Time Management - the ivy lee method

When you’re teaching over 40 hours a week, time management is essential. Your students depend on you to have your act together. If you’re at peace and not frantically juggling everything, you can get on with helping your students to learn.

Trying to balance a personal life, social life, work-life and healthy life, your school days can get crazy. It’s hard to remember to do your laundry, let alone worry about how to manage your time efficiently. It becomes a battle of “What should you give up today?” to cram everything into your hectic teacher schedule

There are many ways to succeed at time management, but one idea has stood the test of time and efficiency: The Ivy Lee Method.

The Ivy Lee Method

The method dates back to 1918, when Charles Schwab, president of the Bethlehem Steel Corporation, sought help with making his team more efficient. He scheduled a chat with Ivy Lee, who was a respected businessman and productivity consultant. 

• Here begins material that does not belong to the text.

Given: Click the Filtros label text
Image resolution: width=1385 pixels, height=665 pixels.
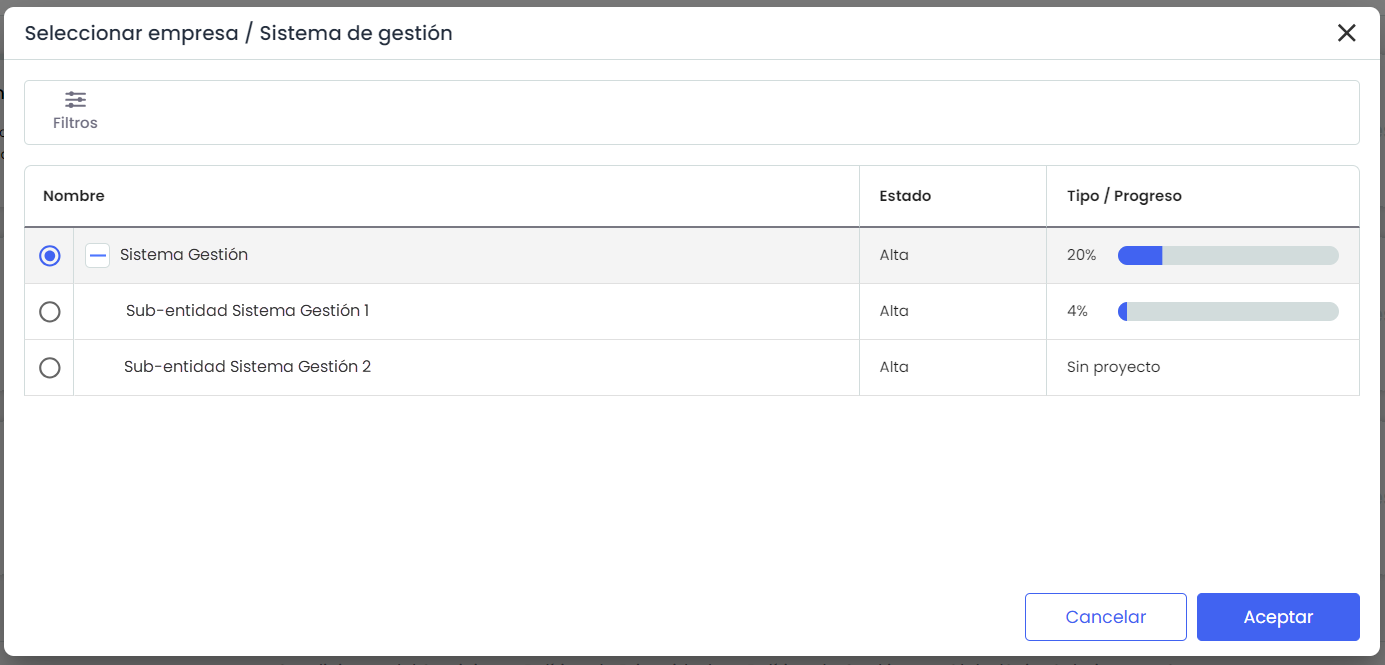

Lee agreed to help, free of charge if he could spend 15 minutes with each of Schwab’s executives. He said if the time management method worked within three months, Schwab could send him a cheque for whatever he thought the process was worth. Fast forward three months, and the technique, although simple, was worth $25,000 in Schwab’s eyes. In today’s world, that’s the equivalent of $400,000. 

Time Managment for teachers is important

How this time management method works

At the end of each school day, try to write down six tasks that you think are important to get done tomorrow. (I prefer to think of just three but that’s up to you). Planning removes friction because the night before you have decided what you are going to do tomorrow. 

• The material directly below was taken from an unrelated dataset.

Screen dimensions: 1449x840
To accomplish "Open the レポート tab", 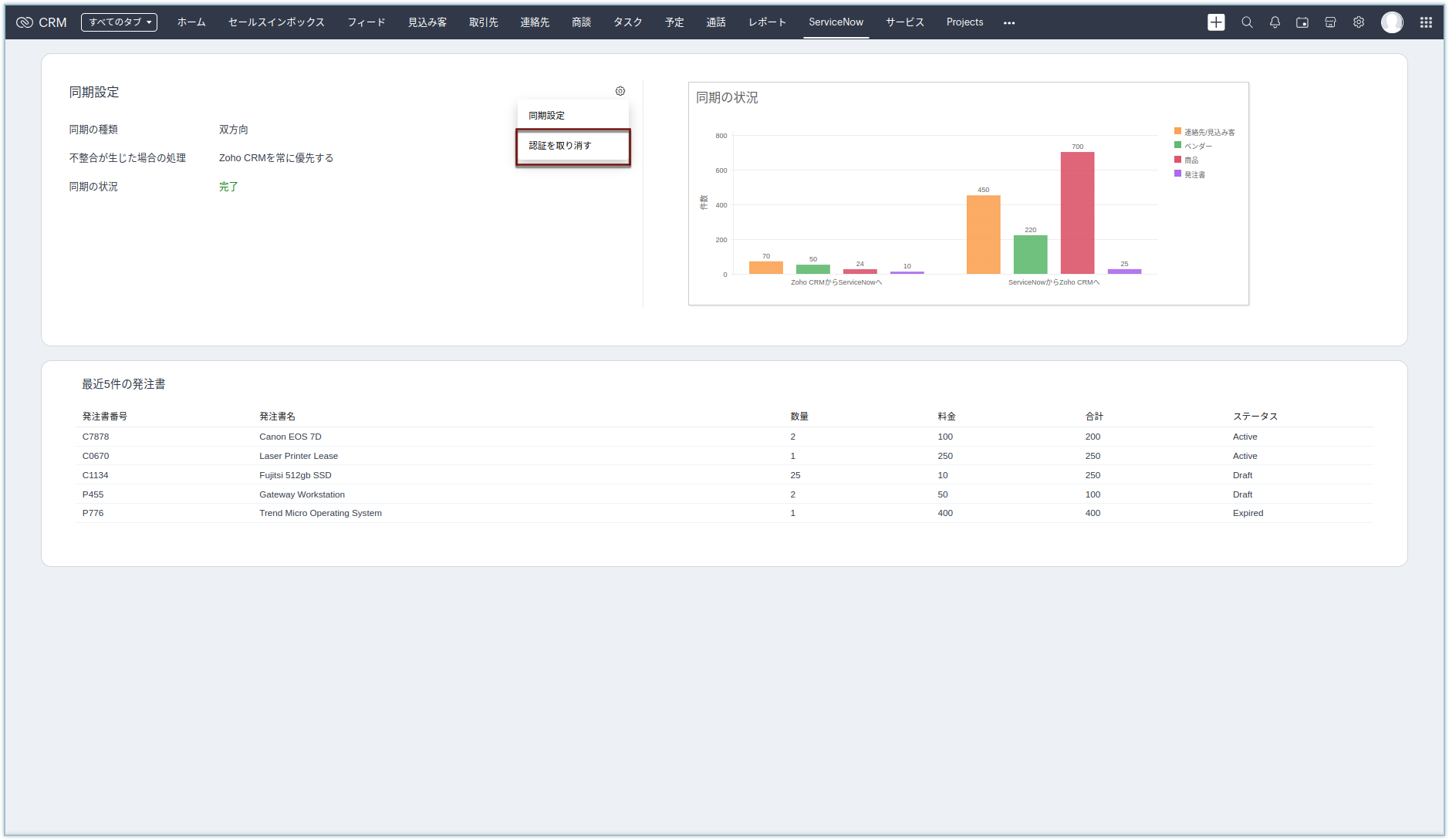I will 767,22.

One simple task is to decide on what clothes you’re going to wear at school tomorrow, the night before. Instead of wasting time in the morning procrastinating about what you will wear and if you need to iron it or not. Do it the night before after your shower. You’ll relax better and you will look professional, saving precious time in the morning for that ‘Most Important Task’ (MITs). 

Urgency versus importance. Decide priorities for each of those tasks, ranking them in order accordingly. Schedule out all the things you’d like to get done in the day. Your schedule may include three or six tasks to do at school, during recess, lunchtime, prep periods or before students start school. Not every day goes as planned, so allow some wiggle room in your schedule between tasks and be flexible when things change. 

Simple is always better

Knock out the most important thing first. Work on it until you finish. Then, begin the second task, and so forth. Which for me, means getting up early so I can get one or two hours of work done before school starts. Bite the bullet and line up your MITs. You know you need to get these things done, so do them, especially if you dread them? 

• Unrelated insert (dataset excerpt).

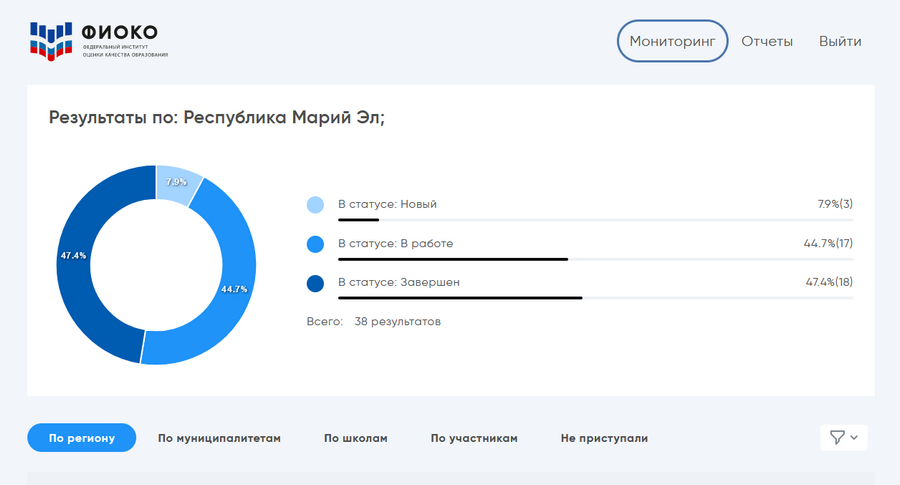Click Выйти to log out
Screen dimensions: 900x485
pos(840,41)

You may think that by procrastinating on an MIT, you’ll accrue a bunch of energy and motivation to attack it later in the day, but that couldn’t be farther from the truth. You’ll be more drained and energy-deprived at the end of a school day, so your best bet is to knock it out first thing in the morning.

This time management method forces you to single-task. When students go home, review your list. Any tasks not completed should be moved to tomorrow’s list of tasks for the day. If your day takes a turn, instead of saying, “Now I can’t make a big dinner, so I’ll just order take-out,” compromise with yourself. You can still make dinner, but maybe it won’t be a 3-course meal with dessert. Stick to your objectives and adjust them if needed.

Repeat this method every day of the school week. Remember: You only have 86,400 seconds in the day. Use them wisely, but don’t beat yourself up if you don’t. There’s always tomorrow.

This 5:37 min video explains the Ivy Lee time management method simply.

Why it simply works

The Ivy Lee method is stupid-simple, which is why it works so well. With cell phones, social media, and all other forms of advanced technology, we’ve become activity addicts. As a society, we’re often restless and antsy to do a million things at once. This practice is known as multi-tasking. Sound familiar? 

We used to believe that multi-tasking was the most effective time management process. But neuroscience has now proven that it is the exact opposite. Unfortunately, we get less done in more time and end up frazzled at the end of the day. It can take our brains up to 25 minutes to get back into a work rhythm when we’ve been interrupted. 

When we multi-task, we never allow ourselves to get into a rhythm, which kills our productivity and stresses us out needlessly. Think about when your class of students are on task, do you want them interrupted? Don’t you dread that interruption to their thought patterns? We, teachers, are no different.

Half work is the death of productivity

It’s deceiving because you think you’re extra productive by doing half of a task here and half of a job there. In reality, the multi-tasking bug has bitten you, and it’s turning into a full-blown unproductive epidemic. 

Don’t start on something and then take a phone break. Don’t set yourself up for failure by promising to get through half of your grading. Give your task your total focus and plough through it. You’ll be happier looking back on a complete set of graded papers, rather than looking ahead at a whole bunch of unfinished jobs.

The Ivy Lee time management method is straightforward and goal-oriented. It keeps you on track so that multi-tasking and distractions don’t interfere with the important stuff. It provides you with the kind of laser-focus that will help you get through your work tasks without breaking a sweat.